When starting your own business from the scratch, the hardest part is not only to get it started, but to keep it going over time. In fact, it is estimated that approximately 70% of businesses fail in the course of their first year, and this figure increases as time goes by… But do you know the difference between a successful business and one that has gone bankrupt? The answer is its profitability. If a business is not able to maintain itself, then it will go to the wall. So, this time we will show you some tips on how to make your business more profitable.
These are the 5 tips to make your business more profitable:
- Identifying profitability and controlling expenses
First of all, you must be clear about the most profitable sources of your company. You should ask yourself: ¿what generates more profits for you? The idea is to establish priorities according to the products and/or services you are offering. It is also important to recognize those products and / or services that are not generating profits, and analyze what to do to improve this situation. Thus, improve your profits.
Once you have identified your main sources of income and expenses, you need to have a good control of expenses. Keep in mind that it is not worth it to invest in something that simply is not paying off. In this sense, the best choice is to give priority to what generates the most income.
- Customer Service
Remember that there is no better advertising than the comments and recommendations of a happy customer; that is why the idea is to carry out a good customer service, which can be shown as short waiting time and fast and friendly attention. These are some examples that you can implement to improve the user experience because a good product or service is not enough.
A satisfied customer will not only recommend your business but will not hesitate to invest in it again. Thus, by providing good customer service you will be increasing your profits.
- Updating the company to new technologies
Technological advances facilitate the man’s work and streamline processes, so if your company keeps up to date in this area, in theory, it will be more efficient. This will represent higher productivity and as a consequence higher profits.
Imagine people still depending solely on paper notes to keep an inventory of products or look up prices. This is something that worked this way for many years, but nowadays with the use of the computer this type of work can be performed digitally, in a faster, more accurate and efficient way, as well as environmentally friendly.
Continuing with the example, imagine that this document can simply be shared through a simple link. This would further facilitate communication between your employees and, therefore, improve the productivity of your company.
- Train employees
Keep in mind that it is useless to be aware of new technologies if you do not train your employees in the specific areas. The key to success for any entrepreneur is to know how to delegate functions. For this reason, it is necessary to train your employees so that they can improve their work pace when using technological tools.
- Sustainability
It is no secret that after decades of pollution, the planet has already begun to take its toll. As a consequence of such environment impact, more and more companies are deciding to assume this environmental commitment by taking sustainability into account.

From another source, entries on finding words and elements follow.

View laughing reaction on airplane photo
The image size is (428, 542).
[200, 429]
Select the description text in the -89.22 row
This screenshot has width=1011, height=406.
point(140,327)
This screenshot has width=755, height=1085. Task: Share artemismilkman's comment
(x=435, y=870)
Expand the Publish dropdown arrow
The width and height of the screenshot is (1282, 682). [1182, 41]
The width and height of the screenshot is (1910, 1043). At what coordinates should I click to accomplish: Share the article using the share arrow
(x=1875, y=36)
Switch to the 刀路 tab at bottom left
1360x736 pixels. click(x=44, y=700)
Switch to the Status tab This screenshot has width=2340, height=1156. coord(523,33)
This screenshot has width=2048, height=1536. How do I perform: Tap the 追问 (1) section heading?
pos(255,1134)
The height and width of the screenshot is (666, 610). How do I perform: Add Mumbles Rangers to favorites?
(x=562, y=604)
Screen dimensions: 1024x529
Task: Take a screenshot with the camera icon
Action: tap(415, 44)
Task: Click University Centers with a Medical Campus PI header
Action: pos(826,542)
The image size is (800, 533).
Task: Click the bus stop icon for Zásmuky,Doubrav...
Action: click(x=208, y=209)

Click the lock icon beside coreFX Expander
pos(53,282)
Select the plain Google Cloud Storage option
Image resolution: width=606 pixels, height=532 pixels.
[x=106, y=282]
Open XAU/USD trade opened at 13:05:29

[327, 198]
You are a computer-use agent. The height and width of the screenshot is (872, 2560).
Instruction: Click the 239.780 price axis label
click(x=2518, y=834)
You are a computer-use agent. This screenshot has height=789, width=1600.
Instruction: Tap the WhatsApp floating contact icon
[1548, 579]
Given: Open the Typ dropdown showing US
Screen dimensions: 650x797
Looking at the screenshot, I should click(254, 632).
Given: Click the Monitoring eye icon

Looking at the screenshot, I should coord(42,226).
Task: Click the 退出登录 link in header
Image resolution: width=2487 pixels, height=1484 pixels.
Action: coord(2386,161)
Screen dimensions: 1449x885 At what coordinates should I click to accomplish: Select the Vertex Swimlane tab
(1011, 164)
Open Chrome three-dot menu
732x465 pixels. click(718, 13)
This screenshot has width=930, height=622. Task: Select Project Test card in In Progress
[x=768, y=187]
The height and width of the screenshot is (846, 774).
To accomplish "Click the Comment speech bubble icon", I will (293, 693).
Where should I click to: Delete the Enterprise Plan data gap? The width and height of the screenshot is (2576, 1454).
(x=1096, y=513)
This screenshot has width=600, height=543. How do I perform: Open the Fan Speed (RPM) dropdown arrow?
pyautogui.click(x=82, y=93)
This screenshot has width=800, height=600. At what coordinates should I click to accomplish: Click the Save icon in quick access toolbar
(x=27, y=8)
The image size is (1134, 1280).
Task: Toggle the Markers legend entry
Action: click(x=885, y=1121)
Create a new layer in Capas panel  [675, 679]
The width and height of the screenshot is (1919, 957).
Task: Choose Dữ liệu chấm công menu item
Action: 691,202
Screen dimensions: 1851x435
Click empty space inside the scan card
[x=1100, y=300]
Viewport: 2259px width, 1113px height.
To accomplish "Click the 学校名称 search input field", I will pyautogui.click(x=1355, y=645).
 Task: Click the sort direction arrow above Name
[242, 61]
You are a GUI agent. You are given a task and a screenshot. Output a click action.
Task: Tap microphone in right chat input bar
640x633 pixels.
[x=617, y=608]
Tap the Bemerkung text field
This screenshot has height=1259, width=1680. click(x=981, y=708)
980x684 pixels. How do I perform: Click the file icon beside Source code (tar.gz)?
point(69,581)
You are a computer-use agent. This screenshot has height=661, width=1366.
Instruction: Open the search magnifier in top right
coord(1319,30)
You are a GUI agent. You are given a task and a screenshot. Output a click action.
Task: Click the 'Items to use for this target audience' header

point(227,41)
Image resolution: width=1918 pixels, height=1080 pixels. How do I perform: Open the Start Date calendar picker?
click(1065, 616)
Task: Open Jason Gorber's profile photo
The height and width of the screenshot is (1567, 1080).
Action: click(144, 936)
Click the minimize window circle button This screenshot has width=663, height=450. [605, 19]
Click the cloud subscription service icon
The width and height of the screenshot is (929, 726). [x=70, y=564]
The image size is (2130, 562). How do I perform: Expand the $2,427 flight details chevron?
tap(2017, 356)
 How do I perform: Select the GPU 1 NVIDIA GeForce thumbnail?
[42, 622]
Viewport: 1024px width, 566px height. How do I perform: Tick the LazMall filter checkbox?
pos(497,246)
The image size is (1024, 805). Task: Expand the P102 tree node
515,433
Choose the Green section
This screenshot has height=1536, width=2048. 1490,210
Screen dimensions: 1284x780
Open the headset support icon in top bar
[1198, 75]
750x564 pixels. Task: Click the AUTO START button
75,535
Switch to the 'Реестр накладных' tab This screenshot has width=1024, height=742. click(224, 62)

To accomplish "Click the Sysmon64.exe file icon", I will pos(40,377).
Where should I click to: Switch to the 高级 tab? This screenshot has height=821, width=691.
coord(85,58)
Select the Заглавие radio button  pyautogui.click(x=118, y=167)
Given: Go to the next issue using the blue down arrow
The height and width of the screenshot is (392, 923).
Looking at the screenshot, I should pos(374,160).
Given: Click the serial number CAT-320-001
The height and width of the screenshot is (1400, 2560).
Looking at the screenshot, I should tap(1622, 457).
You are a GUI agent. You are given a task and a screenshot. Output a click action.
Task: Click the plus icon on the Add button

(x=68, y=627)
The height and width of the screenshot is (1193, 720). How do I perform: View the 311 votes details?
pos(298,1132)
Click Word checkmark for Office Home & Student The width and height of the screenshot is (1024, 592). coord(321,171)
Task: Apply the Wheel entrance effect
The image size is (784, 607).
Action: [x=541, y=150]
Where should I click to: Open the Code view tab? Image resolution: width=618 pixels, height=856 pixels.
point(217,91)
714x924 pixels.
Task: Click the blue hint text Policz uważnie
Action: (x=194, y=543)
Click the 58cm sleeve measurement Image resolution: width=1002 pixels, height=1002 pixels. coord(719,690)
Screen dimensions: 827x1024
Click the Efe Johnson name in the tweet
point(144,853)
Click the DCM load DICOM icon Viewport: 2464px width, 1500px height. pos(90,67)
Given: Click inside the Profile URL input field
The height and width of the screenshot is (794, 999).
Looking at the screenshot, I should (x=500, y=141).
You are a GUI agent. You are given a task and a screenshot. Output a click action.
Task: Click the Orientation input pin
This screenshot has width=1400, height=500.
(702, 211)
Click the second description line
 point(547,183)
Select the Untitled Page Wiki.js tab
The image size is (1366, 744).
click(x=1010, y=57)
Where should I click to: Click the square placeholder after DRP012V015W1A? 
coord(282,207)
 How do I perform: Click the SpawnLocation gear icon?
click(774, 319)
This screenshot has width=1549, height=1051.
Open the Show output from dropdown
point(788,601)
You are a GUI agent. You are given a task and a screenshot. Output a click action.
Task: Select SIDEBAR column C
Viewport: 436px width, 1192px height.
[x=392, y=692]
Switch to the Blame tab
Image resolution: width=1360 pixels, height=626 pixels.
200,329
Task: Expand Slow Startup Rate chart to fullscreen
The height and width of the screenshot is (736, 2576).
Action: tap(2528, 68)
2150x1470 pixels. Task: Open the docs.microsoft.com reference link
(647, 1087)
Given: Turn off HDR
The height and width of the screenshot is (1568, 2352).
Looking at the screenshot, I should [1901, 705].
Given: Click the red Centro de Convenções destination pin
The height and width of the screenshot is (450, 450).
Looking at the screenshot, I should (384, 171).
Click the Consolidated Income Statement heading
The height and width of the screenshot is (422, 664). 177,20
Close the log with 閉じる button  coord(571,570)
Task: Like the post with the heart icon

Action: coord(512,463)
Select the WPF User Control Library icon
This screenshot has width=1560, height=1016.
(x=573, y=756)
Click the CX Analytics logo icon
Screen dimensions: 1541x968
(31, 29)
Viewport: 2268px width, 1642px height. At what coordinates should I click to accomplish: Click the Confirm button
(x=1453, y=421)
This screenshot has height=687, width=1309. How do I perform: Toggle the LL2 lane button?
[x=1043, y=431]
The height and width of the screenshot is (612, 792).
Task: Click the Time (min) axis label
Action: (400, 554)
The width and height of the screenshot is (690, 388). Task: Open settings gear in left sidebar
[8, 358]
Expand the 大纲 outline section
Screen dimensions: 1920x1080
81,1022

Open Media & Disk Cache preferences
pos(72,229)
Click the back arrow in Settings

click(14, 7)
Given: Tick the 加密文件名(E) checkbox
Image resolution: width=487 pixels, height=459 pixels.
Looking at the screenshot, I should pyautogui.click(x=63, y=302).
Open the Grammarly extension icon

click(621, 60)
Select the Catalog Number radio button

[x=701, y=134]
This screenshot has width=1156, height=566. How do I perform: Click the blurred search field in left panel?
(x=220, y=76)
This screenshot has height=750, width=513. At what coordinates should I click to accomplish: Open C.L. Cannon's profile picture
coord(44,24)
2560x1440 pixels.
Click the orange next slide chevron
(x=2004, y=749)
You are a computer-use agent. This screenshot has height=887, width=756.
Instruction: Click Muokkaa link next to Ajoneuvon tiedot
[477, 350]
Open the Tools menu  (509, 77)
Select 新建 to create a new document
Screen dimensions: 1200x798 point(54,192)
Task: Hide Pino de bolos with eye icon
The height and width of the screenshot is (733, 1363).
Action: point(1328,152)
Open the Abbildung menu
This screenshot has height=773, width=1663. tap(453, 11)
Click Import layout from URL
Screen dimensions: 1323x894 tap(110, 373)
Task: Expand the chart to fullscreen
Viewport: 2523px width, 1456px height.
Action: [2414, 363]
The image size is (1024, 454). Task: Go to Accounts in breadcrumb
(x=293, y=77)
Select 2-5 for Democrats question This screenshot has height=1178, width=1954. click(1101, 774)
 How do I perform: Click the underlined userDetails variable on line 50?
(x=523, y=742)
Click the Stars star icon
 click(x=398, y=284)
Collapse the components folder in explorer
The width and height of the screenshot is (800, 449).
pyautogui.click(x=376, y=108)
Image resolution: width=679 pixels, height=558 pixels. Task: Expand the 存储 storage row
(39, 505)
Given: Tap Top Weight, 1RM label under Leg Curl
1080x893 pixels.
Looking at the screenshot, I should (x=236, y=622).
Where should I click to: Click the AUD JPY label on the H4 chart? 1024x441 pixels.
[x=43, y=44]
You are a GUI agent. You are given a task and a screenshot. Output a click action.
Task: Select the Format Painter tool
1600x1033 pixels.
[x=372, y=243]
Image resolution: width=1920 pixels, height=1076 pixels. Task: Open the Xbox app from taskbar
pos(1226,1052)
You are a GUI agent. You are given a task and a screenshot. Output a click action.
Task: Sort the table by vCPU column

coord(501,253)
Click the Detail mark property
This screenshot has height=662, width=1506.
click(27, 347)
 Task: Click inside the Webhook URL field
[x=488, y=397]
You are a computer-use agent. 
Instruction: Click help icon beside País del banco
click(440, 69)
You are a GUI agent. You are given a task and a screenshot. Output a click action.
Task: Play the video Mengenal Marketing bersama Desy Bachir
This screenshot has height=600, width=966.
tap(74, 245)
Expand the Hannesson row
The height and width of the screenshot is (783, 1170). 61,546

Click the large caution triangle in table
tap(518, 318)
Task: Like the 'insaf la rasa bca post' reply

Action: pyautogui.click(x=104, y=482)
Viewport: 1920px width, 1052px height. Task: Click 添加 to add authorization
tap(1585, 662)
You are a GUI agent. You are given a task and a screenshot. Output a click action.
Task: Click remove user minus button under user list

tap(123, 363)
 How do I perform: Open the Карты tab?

Society is aware that it is necessary for companies to take into account this type of strategies; therefore, there is a greater preference for those companies that decide to make sustainable improvements.
In addition, a sustainable commitment is something that can strengthen the bond between customer and company. This will allow a greater likelihood of customer loyalty.
How to calculate the profitability of a company?
We have already told you some basic tips to make your company more profitable. But…how can you calculate the profitability of a company? To get this information, you must carry out an analysis that allows you to obtain a report that will have the different indicators or ratio, among which results will be reflected such as the ratio of sales obtained.
In this aspect, it is very important that you have clear that the main indexes to measure and allow you to know the levels of profitability are ROA and ROE.
The ROA measures the economic profitability obtained by the company’s assets, providing an efficient vision in the use of the assets in order to generate profits.
The ROE is the financial profitability in charge of analyzing expected or known results after interest in order to measure the profitability with respect to the company’s equity.
Nowadays, to measure these financial ratios, digital tools such as professional software are used to calculate the profitability of a company in order to implement those actions that will increase the profitability of a company.